Protective predictions

NEW YORK—Graft-versus-host disease is a leading issue when it comes to bone marrow transplants, one that affects nearly half of all recipients. It is the result of a bone marrow donor's immune system perceiving the recipient’s body as foreign and launching an immune response, which manifests as attacks on the recipient's tissue—primarily the skin, liver and gastrointestinal tract. It is estimated that between 40 and 60 percent of patients who receive bone marrow transplants develop severe graft-versus-host disease, and approximately 40 percent of people who develop the disease die. Given that the individuals that receive bone marrow transplants are generally already severely ill—this treatment is often used in cases of leukemia, lymphomas and multiple myeloma—the addition of graft-versus-host disease is a further strain on the immune system that patients can hardly afford.

There are no tests currently that can predict graft-versus-host disease before the symptoms manifest, but that could change soon thanks to a team at the Mount Sinai Acute GVHD International Consortium (MAGIC), which has developed an algorithm to predict a patient's risk of developing graft-versus-host disease. The work was published in the Journal of Clinical Investigation Insight, in a study titled “An early-biomarker algorithm predicts lethal graft-versus-host disease and survival.”

As noted in the study, “Pretransplant clinical risk factors for GVHD include the degree of human leukocyte antigen (HLA) match between donor and recipient, recipient age, donor type and conditioning regimen intensity. Some centers use one or more of these risk factors to guide GVHD prophylaxis, such as the use of anti-thymocyte globulin when the donor is not an HLA-identical sibling, but such approaches are globally immunosuppressive and carry their own risks, in particular of opportunistic infections.”

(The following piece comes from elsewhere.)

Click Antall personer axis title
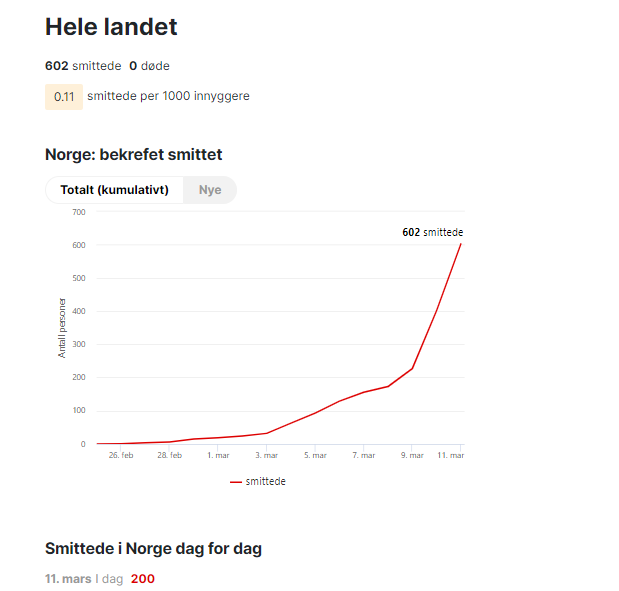The height and width of the screenshot is (591, 619). click(62, 328)
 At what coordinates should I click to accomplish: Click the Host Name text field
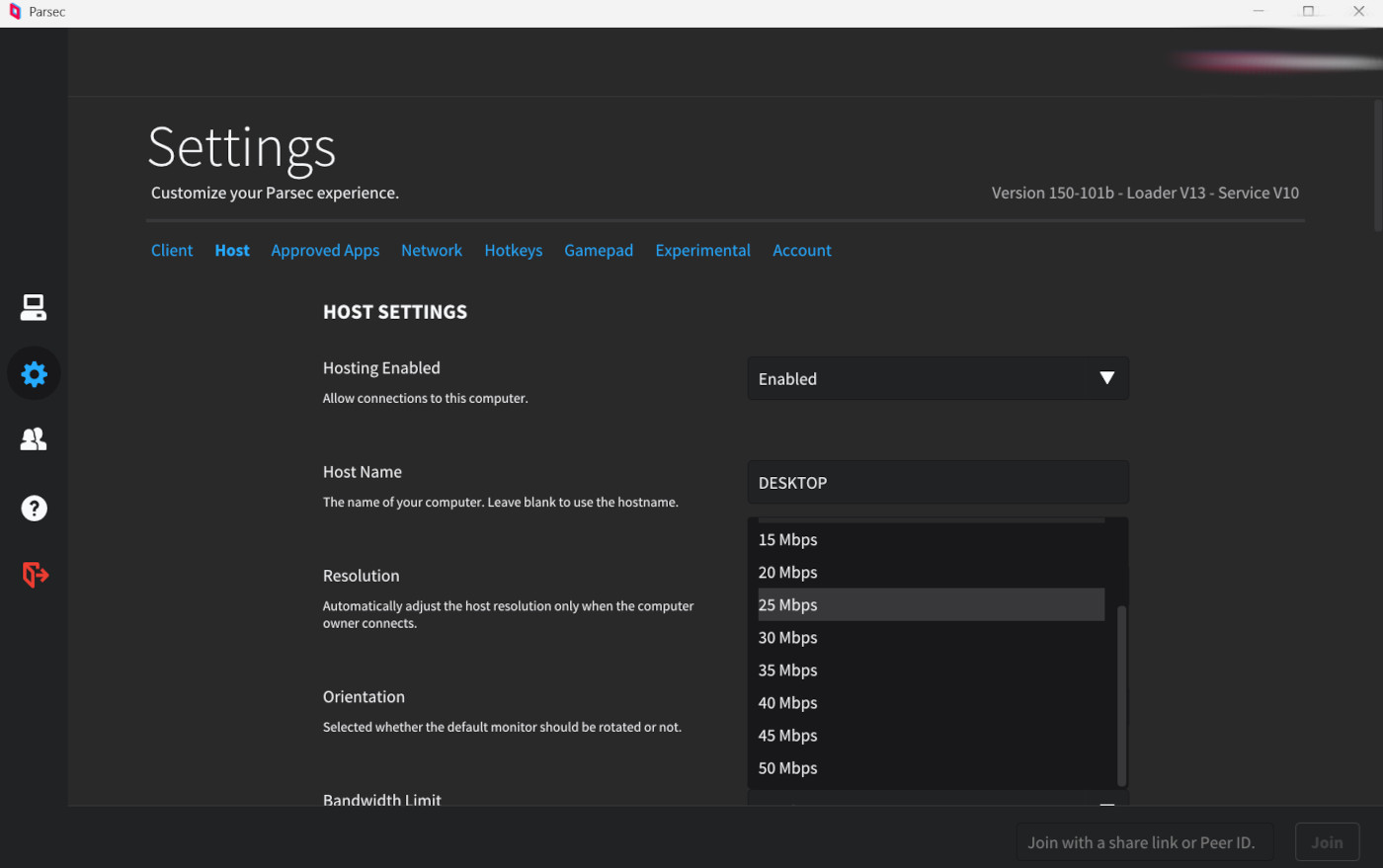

The study was an international undertaking at 11 cancer centers and focused on blood samples from nearly 1,300 bone marrow transplant patients. The team measured the concentrations of four biomarkers for graft-versus-host disease—ST2, REG3a, TNFR1 and IL-Ra—in blood samples taken one week after hematopoietic cellular transplantation and “used them to model six-month NRM [nonrelapse mortality] using rigorous cross-validation strategies to identify the best algorithm that defined two distinct risk groups,” as noted in the study. They settled on what they called the MAGIC algorithm, which measures concentrations of ST2 and REG3a, and found that it “identified patients with a cumulative incidence of six-month NRM of 28 percent in the high-risk group and 7 percent in the low-risk group.”

“The MAGIC algorithm gives doctors a roadmap to save many lives in the future. This simple blood test can determine which bone marrow transplant patients are at high risk for a lethal complication before it occurs,” explained Dr. James L.M. Ferrara, Professor of Pediatrics, Oncological Sciences and Medicine, Hematology and Medical Oncology at The Tisch Cancer Institute at the Icahn School of Medicine at Mount Sinai, and co-director of MAGIC. “It will allow early intervention and potentially save many lives.”

Mount Sinai's doctors are now at work arranging clinical trials to explore whether or not immunotherapy drugs used during the onset of graft-versus-host disease could benefit patients if administered as soon as the MAGIC blood test highlights them as being at risk for a severe onset of the disease. It's thought that if such drugs are administered before symptoms develop, it could mitigate the force of the disease reaction and prevent fatalities.

“This test will make bone marrow transplant safer and more effective for patients because it will guide adjustment of medications to protect against graft-versus-host disease,” Dr. John Levine, Professor of Pediatrics and Medicine, Hematology and Medical Oncology at The Tisch Cancer Institute at the Icahn School of Medicine at Mount Sinai and co-director of MAGIC, said in a press release. “If successful, the early use of the drugs would become a standard of care for bone marrow transplant patients.”